Conventional wisdom holds that washing dishes by hand uses more water and energy than simply loading up your dishwasher. The federal Energy Star program estimates that an efficient machine uses less than half the amount of energy required to wash dishes by hand — plus, there’s all that time you don’t have to spend standing at the kitchen sink.
However, the efficiency equation also depends on your dishwasher’s size and age. Because water use varies among dishwasher models, it’s tough to give a one-size-fits-all answer. It’s possible, but difficult, to make hand-washing more efficient than a machine.
Here are the things to consider:
Older dishwashers use more water, sometimes 10 gallons more per cycle compared with Energy Star-certified models.
A dishwasher with the federal Energy Star rating uses less than 6 gallons of water per wash cycle. Compare that with a kitchen faucet, which runs an average of 3 gallons of water each minute. Cleaning an entire load of plates, cups, utensils and bowls in that amount of time requires almost superhuman speed.

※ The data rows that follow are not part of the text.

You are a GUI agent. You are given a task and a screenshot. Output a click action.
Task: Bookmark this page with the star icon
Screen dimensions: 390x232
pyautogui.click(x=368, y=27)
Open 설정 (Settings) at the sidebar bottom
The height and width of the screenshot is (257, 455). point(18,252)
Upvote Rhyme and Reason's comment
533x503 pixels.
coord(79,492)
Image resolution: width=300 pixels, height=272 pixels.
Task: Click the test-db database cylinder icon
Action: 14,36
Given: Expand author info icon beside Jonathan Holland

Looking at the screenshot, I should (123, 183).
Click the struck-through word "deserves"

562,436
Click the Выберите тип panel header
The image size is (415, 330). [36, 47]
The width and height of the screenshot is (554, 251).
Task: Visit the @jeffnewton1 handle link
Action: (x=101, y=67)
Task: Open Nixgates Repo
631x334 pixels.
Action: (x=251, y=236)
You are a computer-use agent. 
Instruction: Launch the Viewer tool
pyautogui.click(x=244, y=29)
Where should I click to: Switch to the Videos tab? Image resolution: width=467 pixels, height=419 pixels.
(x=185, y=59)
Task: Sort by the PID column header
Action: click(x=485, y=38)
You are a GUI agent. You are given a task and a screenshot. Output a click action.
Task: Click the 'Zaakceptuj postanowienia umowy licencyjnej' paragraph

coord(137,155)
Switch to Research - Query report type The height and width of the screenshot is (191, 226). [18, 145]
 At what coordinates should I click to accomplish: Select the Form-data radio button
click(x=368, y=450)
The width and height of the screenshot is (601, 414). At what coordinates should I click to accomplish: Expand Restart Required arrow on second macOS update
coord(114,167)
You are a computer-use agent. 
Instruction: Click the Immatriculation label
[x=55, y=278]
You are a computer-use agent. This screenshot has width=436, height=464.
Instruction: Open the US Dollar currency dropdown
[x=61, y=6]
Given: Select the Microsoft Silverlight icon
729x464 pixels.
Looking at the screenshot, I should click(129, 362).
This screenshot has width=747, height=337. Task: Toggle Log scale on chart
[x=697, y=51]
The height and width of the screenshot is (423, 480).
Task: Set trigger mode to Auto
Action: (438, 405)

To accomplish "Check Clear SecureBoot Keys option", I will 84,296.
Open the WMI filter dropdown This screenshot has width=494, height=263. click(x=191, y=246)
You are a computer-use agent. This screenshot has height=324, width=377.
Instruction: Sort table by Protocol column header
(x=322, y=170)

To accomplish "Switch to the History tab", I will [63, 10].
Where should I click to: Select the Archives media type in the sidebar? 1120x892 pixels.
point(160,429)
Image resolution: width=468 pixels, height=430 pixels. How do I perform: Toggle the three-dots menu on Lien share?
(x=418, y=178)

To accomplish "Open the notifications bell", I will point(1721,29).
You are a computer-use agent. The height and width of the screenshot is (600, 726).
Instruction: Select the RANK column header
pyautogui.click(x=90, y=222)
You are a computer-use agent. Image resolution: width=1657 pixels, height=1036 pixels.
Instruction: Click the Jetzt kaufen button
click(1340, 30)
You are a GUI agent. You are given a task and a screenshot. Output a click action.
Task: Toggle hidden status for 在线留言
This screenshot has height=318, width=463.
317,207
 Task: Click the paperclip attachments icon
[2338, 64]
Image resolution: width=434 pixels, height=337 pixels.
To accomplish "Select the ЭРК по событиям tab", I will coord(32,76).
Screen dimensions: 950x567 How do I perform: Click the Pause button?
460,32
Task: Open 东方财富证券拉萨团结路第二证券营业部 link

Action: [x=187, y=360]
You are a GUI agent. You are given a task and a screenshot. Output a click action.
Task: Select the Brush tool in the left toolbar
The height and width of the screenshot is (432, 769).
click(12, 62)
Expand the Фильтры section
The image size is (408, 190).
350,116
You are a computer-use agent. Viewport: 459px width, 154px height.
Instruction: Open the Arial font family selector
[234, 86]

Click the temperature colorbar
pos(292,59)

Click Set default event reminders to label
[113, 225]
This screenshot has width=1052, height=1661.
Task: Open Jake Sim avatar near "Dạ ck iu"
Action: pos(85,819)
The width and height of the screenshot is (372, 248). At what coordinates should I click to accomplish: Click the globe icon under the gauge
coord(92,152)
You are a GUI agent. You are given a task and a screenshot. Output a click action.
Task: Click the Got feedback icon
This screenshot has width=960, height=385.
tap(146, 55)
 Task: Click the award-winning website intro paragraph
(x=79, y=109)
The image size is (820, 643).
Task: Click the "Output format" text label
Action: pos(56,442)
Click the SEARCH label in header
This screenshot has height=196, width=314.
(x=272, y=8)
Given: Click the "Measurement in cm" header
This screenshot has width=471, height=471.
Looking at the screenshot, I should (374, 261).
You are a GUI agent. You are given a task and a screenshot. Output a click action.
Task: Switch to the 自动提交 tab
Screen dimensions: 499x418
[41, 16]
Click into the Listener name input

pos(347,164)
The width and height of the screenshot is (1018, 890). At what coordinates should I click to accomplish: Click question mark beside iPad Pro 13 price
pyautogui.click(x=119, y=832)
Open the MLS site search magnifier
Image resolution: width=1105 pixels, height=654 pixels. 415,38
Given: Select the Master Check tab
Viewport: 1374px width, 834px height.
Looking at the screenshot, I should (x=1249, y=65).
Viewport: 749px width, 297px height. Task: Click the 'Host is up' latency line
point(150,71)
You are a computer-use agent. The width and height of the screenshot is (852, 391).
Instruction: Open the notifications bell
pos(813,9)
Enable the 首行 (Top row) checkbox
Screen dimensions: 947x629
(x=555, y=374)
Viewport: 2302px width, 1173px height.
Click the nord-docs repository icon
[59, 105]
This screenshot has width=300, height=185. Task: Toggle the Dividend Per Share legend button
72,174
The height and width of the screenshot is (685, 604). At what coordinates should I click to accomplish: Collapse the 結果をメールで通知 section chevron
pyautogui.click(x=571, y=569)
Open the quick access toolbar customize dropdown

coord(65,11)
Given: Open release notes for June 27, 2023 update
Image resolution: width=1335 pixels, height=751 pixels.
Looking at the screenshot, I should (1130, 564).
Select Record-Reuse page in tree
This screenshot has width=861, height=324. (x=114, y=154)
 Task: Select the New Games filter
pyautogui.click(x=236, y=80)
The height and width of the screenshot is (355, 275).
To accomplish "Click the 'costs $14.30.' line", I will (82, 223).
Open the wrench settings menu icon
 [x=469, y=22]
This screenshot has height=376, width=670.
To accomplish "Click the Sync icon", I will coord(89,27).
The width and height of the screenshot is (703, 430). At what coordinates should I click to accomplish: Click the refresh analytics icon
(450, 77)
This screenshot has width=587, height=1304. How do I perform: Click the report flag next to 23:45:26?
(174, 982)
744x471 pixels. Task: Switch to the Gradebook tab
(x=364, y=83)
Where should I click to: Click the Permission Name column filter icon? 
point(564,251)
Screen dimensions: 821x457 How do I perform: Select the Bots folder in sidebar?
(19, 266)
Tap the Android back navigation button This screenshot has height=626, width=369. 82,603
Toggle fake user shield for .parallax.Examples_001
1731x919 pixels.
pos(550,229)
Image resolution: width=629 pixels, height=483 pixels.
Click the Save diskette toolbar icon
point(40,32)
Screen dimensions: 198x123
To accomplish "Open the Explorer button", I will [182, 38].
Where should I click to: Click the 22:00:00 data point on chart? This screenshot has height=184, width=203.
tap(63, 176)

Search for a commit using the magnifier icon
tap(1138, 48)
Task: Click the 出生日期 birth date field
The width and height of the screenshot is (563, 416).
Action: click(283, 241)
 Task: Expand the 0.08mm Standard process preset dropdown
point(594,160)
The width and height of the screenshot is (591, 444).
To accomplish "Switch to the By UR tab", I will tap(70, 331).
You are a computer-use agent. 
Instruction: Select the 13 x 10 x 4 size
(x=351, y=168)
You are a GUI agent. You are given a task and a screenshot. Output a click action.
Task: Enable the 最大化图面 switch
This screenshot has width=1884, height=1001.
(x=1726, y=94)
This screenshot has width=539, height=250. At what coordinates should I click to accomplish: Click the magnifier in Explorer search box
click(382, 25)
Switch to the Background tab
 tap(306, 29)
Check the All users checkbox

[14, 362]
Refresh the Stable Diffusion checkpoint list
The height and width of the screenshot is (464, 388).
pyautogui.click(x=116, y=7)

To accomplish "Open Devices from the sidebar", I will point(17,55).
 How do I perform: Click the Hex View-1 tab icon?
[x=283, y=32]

Your dishwasher’s efficiency also depends on its age. According to government estimates, energy consumed by dishwashers made before 1994 can cost you an extra $40 a year in utility bills.
For the dishwasher:
Use your dishwasher’s rinse feature rather than pre-rinsing dishes by hand. Pre-rinsing dishes can use up to 20 extra gallons of water. Modern dishwashers are designed to tackle your food-crusted plates.
Disable the heated drying function on your dishwasher to cut energy use.
Run dishwasher only when full. Try the “light wash” cycle to see if it’s adequate for your dishes.
Scrape excess food; don’t rinse it.
Be speedy. Keep your drying rack handy and work quickly to avoid running hot water unnecessarily.